◆ **Entries on finding words and elements**:
........
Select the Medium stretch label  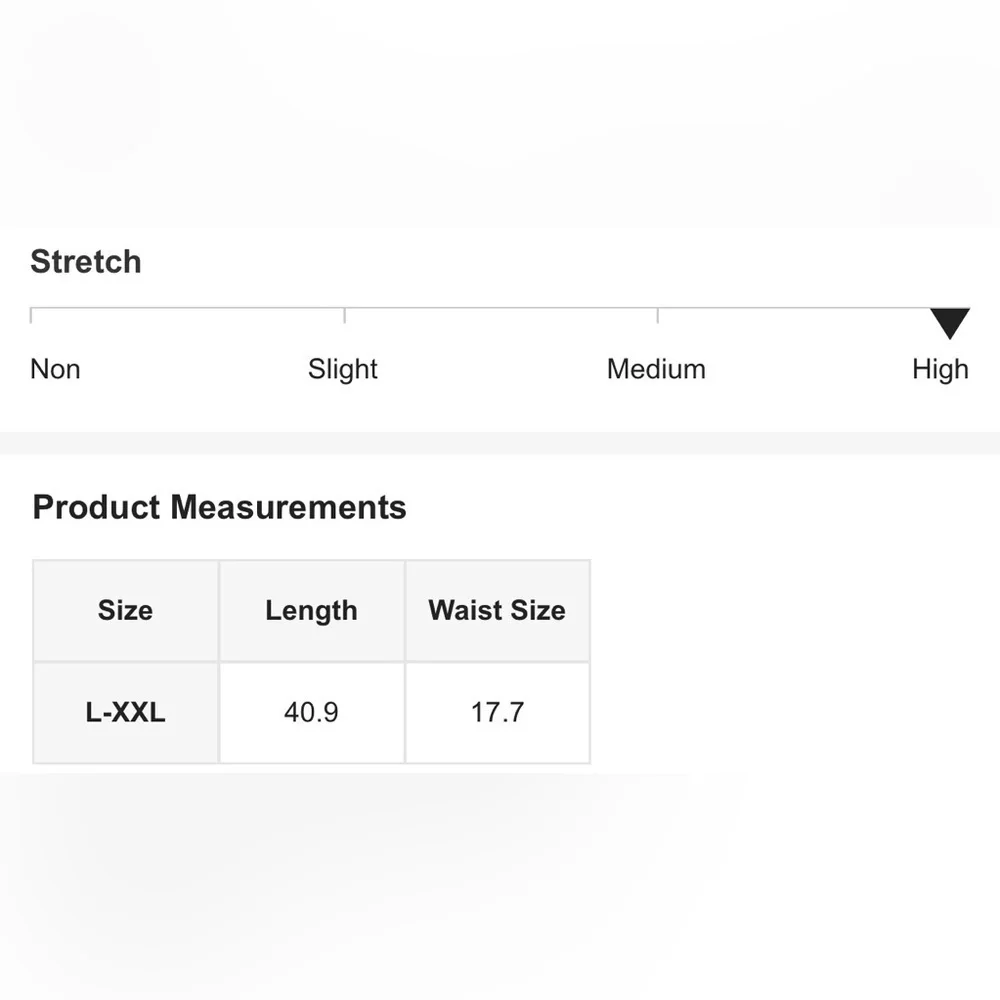656,369
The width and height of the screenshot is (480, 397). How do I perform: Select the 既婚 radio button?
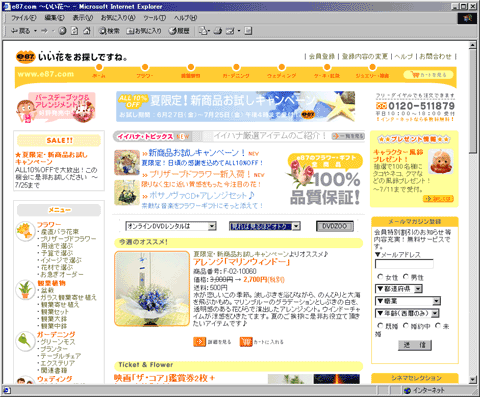pos(380,325)
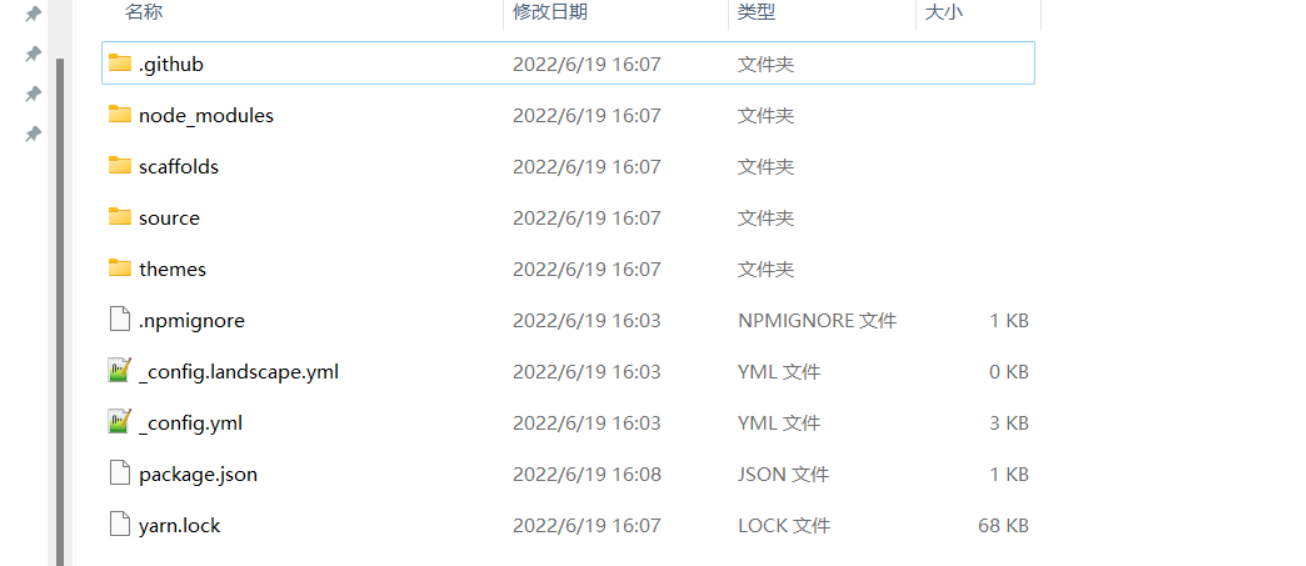Image resolution: width=1306 pixels, height=566 pixels.
Task: Select the yarn.lock 68 KB size cell
Action: (1003, 525)
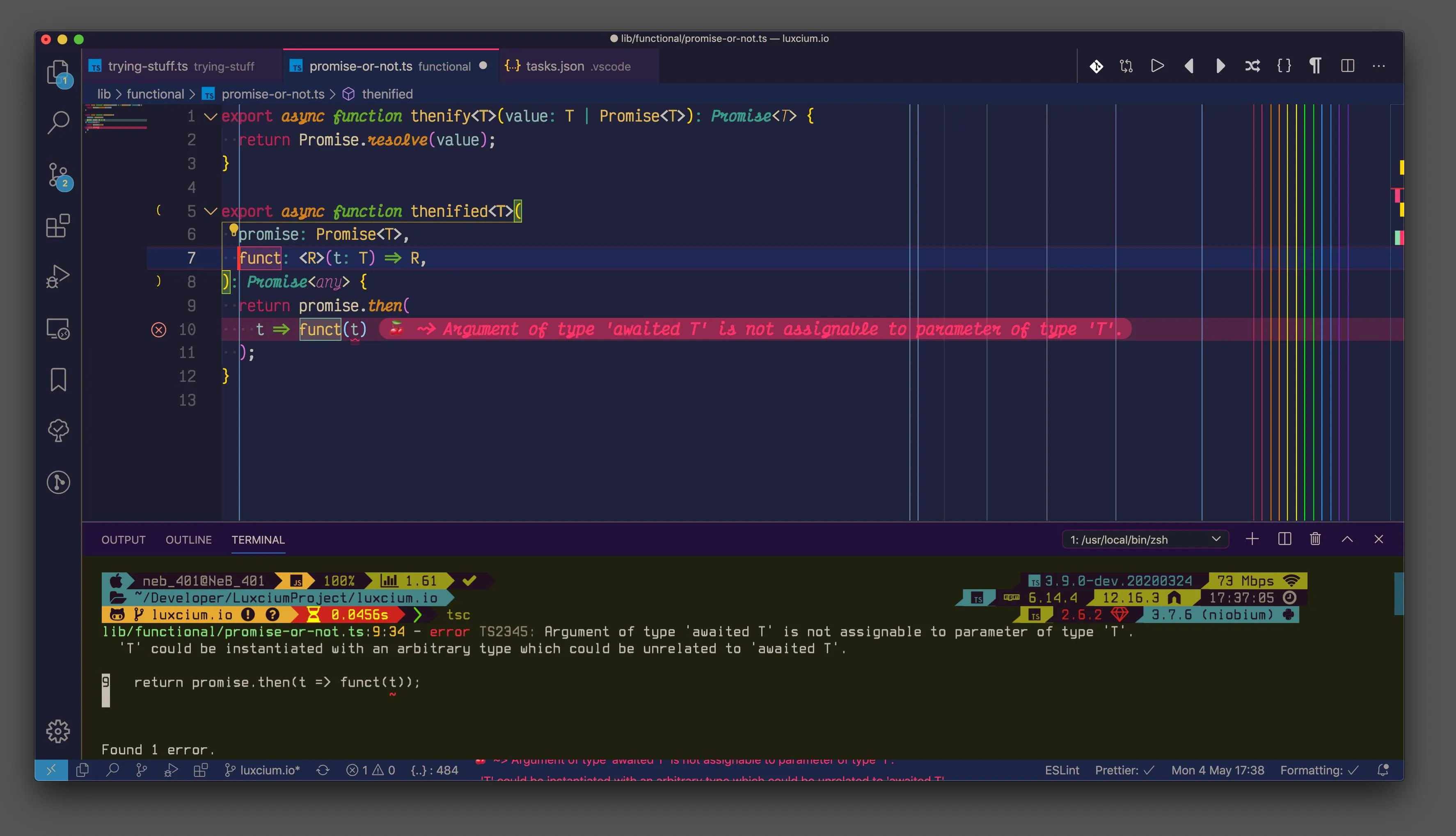This screenshot has height=836, width=1456.
Task: Collapse the thenify function fold arrow
Action: pos(211,117)
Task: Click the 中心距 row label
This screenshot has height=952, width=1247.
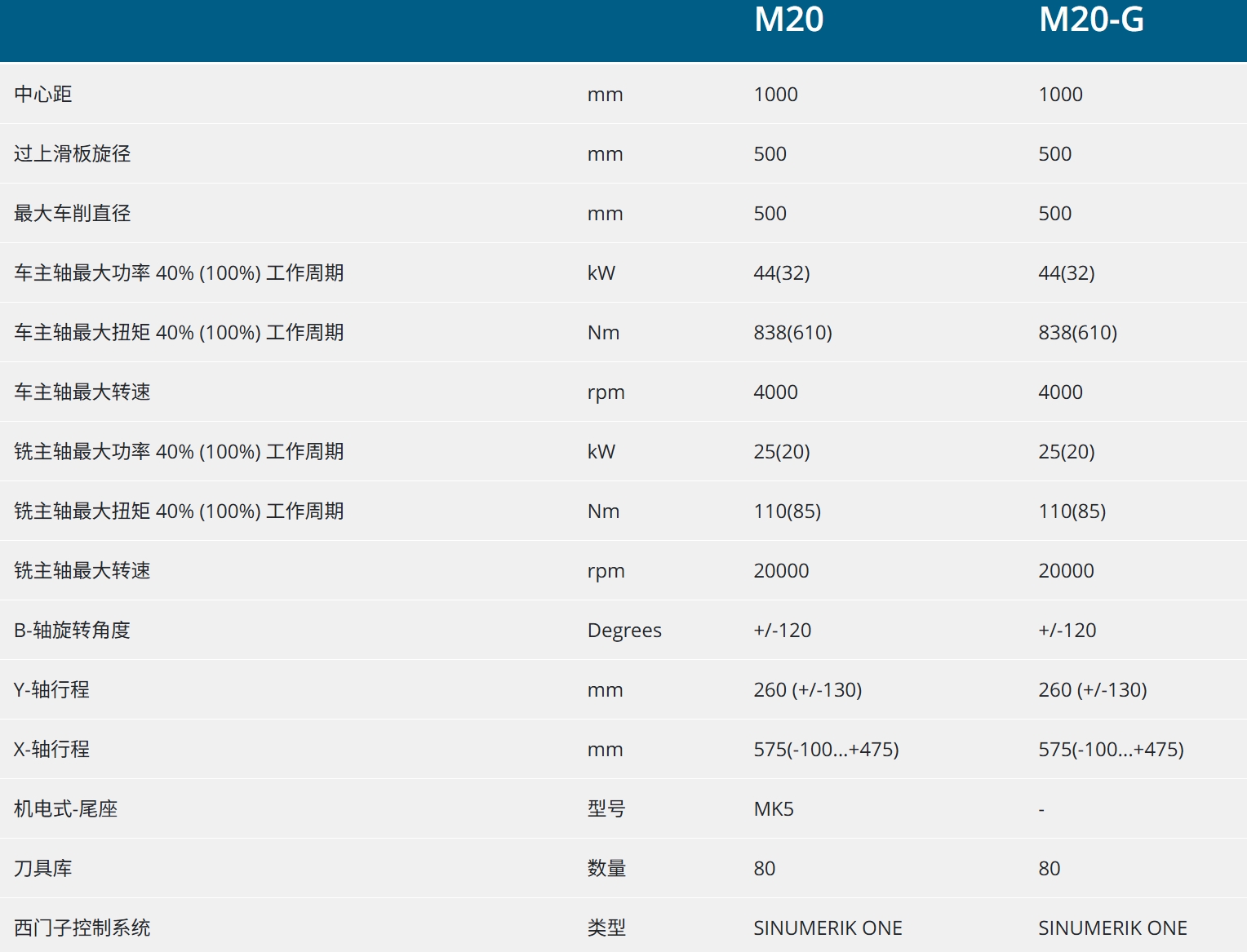Action: [x=42, y=94]
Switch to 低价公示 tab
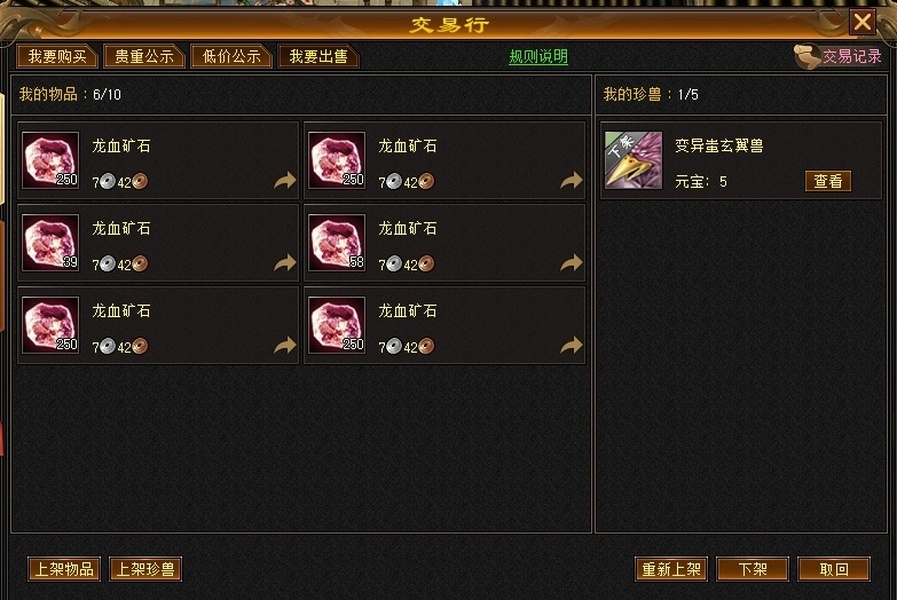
........
◆ **Directions**: Convert the records into a Markdown table with the columns "Row" and "Line," starting with the line containing "The width and" and going through the end of the records. Leave out blank lines and pictures.

◆ **Expected answer**:
| Row | Line |
|---|---|
| 1 | The width and height of the screenshot is (480, 397). How do I perform: Select the 既婚 radio button? |
| 2 | pos(380,325) |
| 3 | Image resolution: width=1306 pixels, height=566 pixels. |
| 4 | Task: Select the yarn.lock 68 KB size cell |
| 5 | Action: (1003, 525) |
| 6 | This screenshot has height=836, width=1456. |
| 7 | Task: Collapse the thenify function fold arrow |
| 8 | Action: pos(211,117) |
| 9 | Task: Click the 中心距 row label |
| 10 | This screenshot has height=952, width=1247. |
| 11 | Action: [x=42, y=94] |
| 12 | Switch to 低价公示 tab |